→ WHAT YOU HAVE TO DO:
Please rewrite the rows between the lines holding "Image resolution: width=1024" and "This screenshot has", inclusive, replacing "scissors icon" with "cut button" and changing nothing else. Leave the pictures out of your answer.

→ RECORDS:
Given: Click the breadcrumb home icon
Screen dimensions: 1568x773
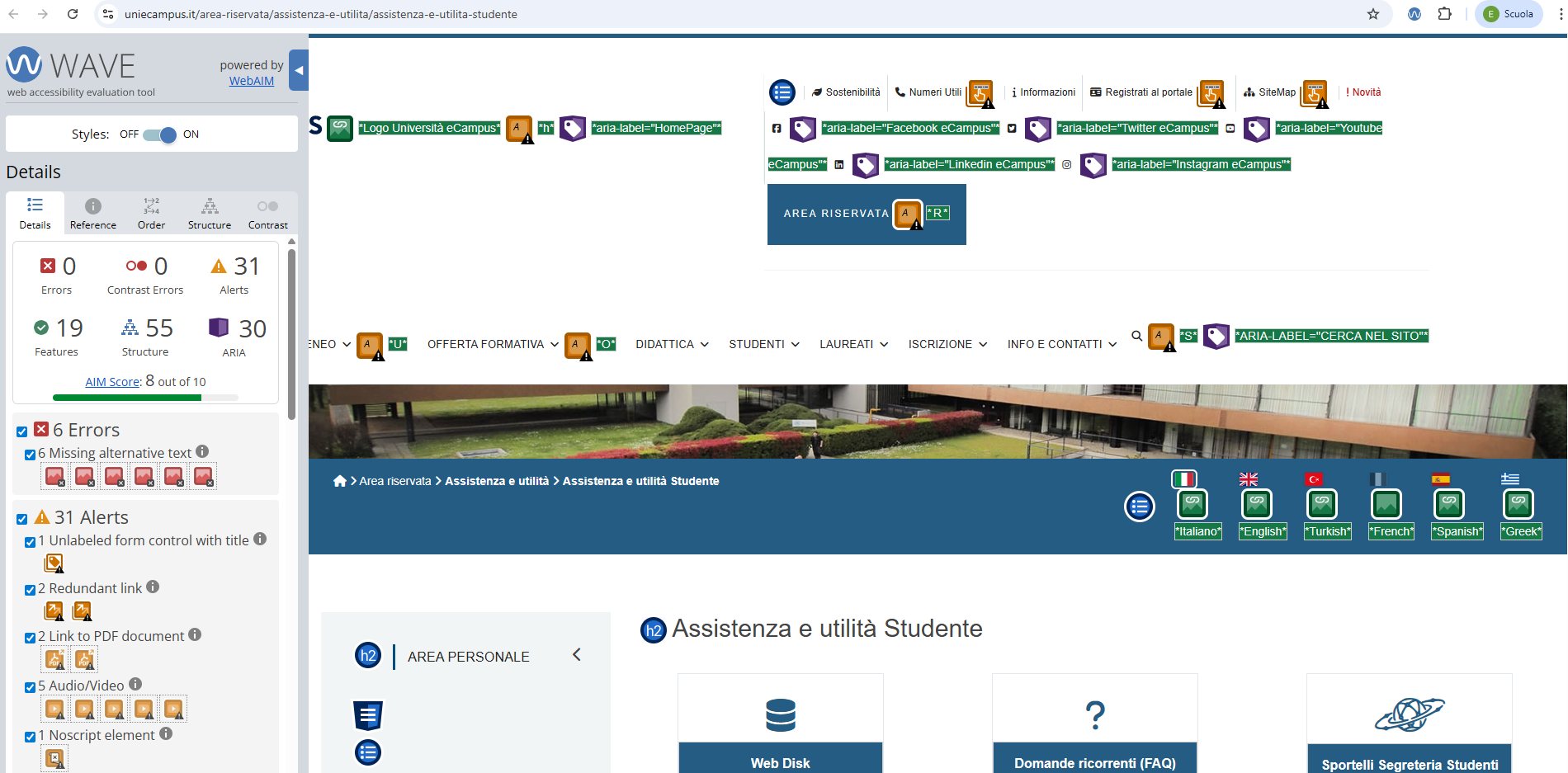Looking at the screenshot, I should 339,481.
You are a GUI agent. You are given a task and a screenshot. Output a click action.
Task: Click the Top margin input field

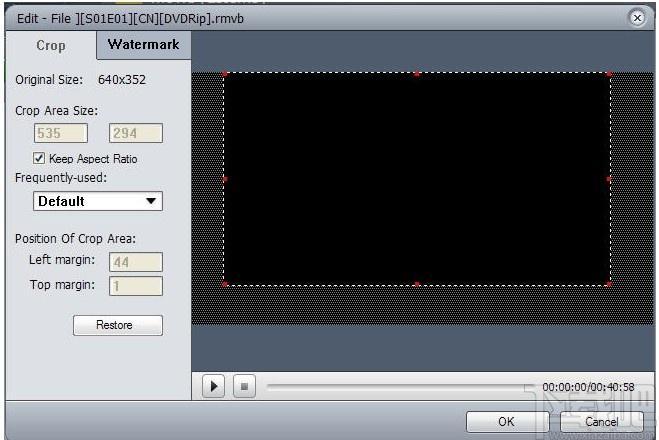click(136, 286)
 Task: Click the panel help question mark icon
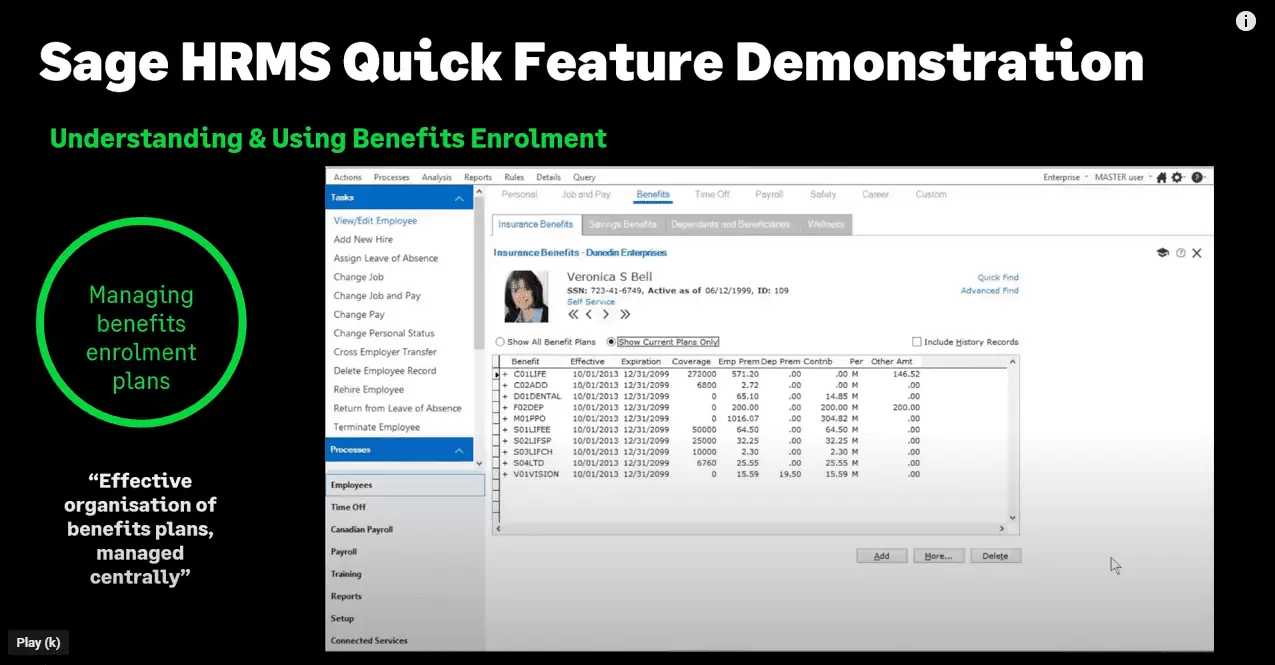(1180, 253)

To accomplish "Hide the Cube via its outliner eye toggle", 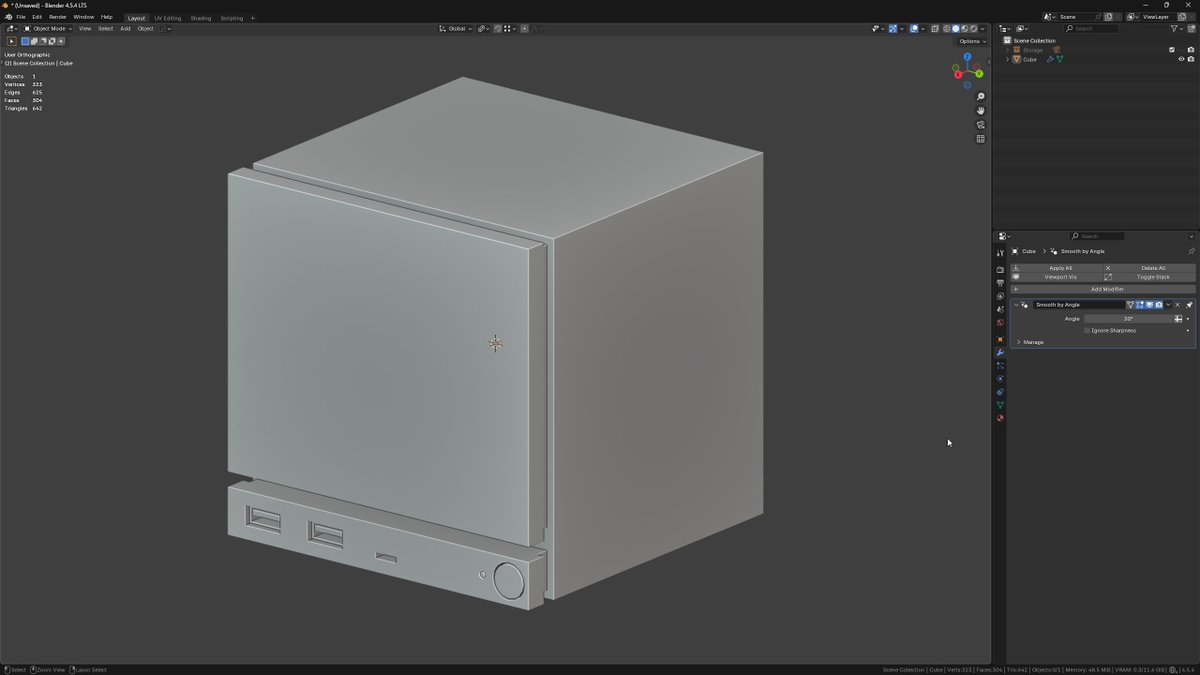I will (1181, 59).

==

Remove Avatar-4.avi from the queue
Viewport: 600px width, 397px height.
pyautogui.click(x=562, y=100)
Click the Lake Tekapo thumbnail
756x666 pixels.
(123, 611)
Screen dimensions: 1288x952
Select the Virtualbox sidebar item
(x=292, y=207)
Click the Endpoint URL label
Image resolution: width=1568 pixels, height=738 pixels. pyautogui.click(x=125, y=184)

---

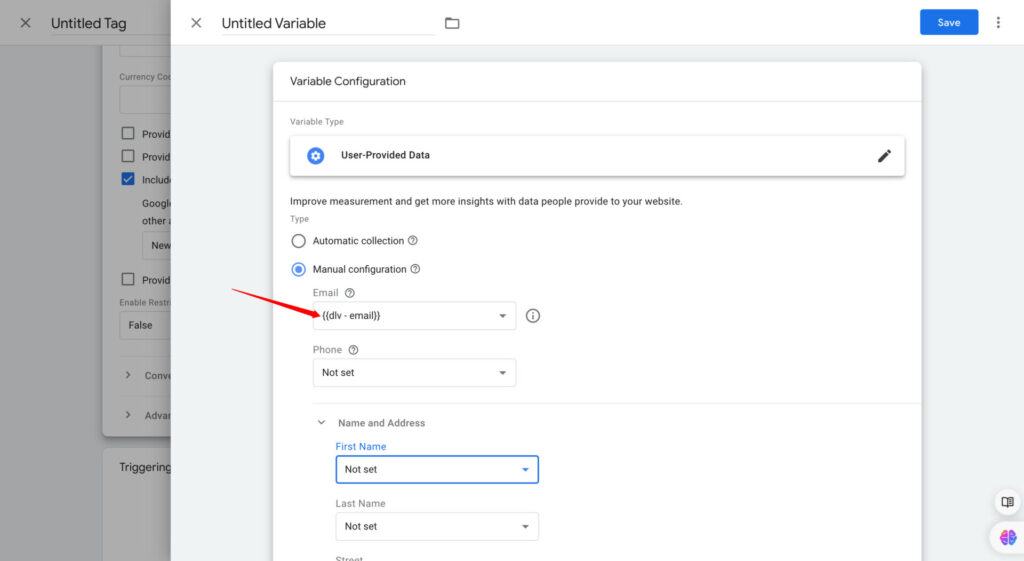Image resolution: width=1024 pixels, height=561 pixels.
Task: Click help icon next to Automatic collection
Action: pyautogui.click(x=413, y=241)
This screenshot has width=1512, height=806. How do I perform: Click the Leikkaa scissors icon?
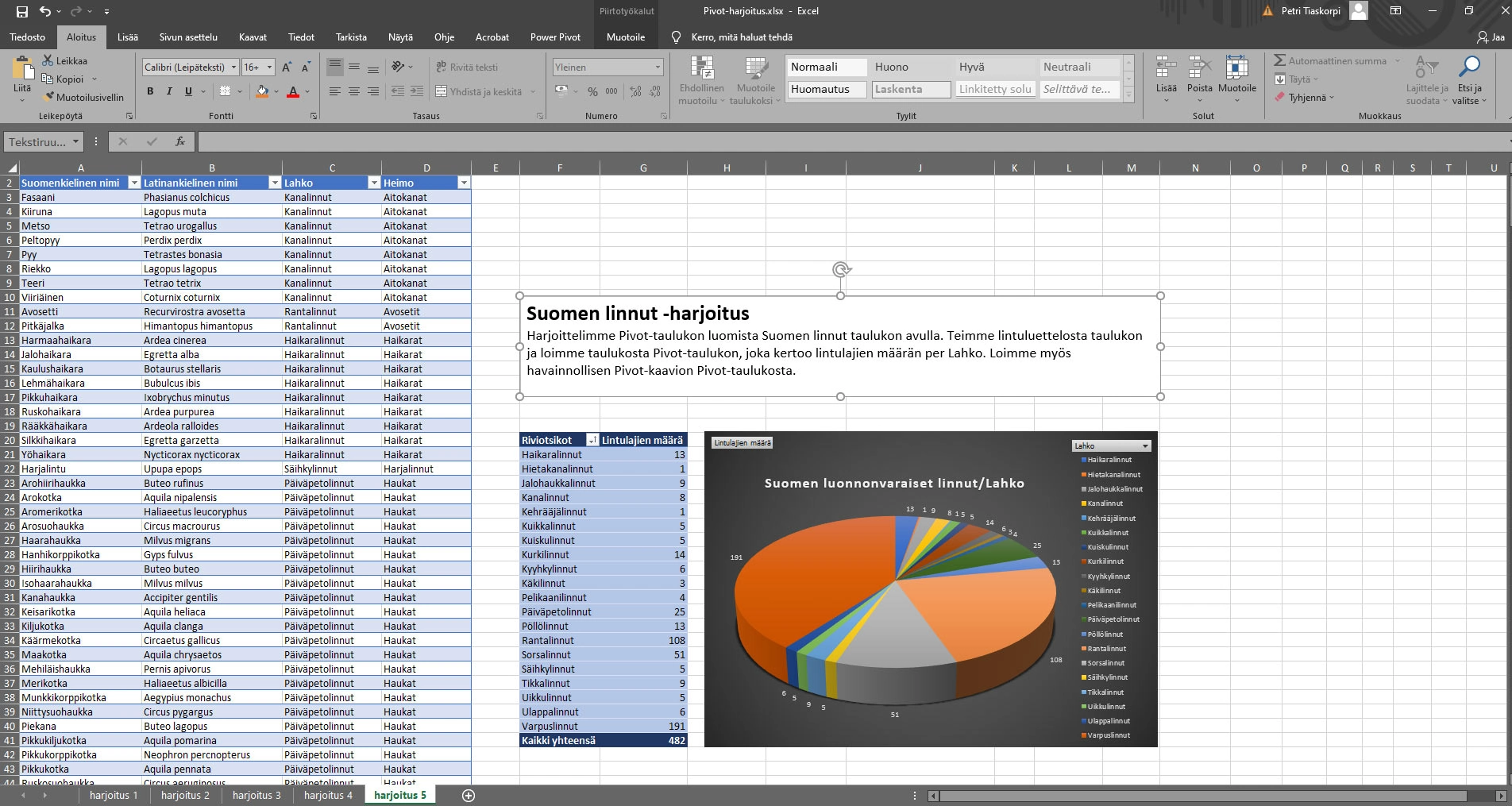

→ RESPONSE BELOW:
Image resolution: width=1024 pixels, height=561 pixels.
Task: Click help icon next to Automatic collection
Action: pyautogui.click(x=413, y=241)
This screenshot has width=1512, height=806. How do I perform: Click the Leikkaa cut button?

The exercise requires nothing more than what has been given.